Data from the United Nations shows that over the next 25 years, the global population aged 65 and older will double to almost 1.3 billion, while the over 80 age group is expected to more than triple over the next 35 years.
By 2018, for the first time in history, the global number of adults aged 65 and over will outnumber children under the age of five.
In addition, although ageing populations are commonly believed to be primarily a developed-markets phenomenon – based on retiring baby boomers in the US and Europe – in reality however, two-thirds of the world’s seniors live in emerging markets, a proportion that is forecast to rise to almost 80% by 2050.
Investment and growth
As a result, the survey predicts a surge in investment and growth in industries such as housing for the elderly, biotechnology and silver tech in both the developed and emerging economies as the elderly seek to remain independent in their final years.

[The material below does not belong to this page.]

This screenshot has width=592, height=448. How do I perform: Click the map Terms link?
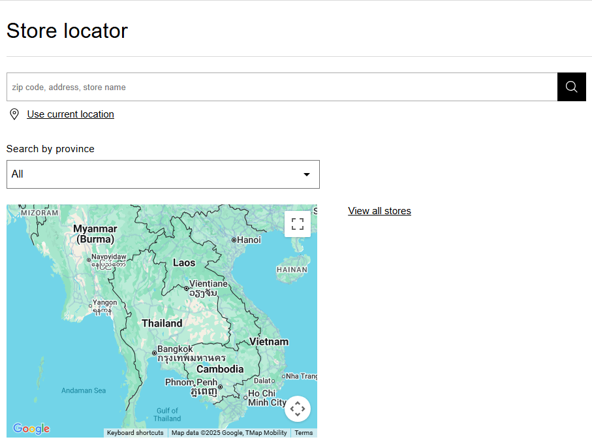304,433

By 2018, for the first time in history, the global number of adults aged 65 and older will outnumber children under the age of five.
Taimur Hyat, PGIM’s chief strategy officer, said: “For the first time in recorded history, the old will outnumber the young.
“Our report demonstrates the profound impact global aging will have on individuals, businesses, governments, and investors around the world. Long-term institutional investors should holistically evaluate the longevity megatrend and consider capitalising on the opportunities it will bring.”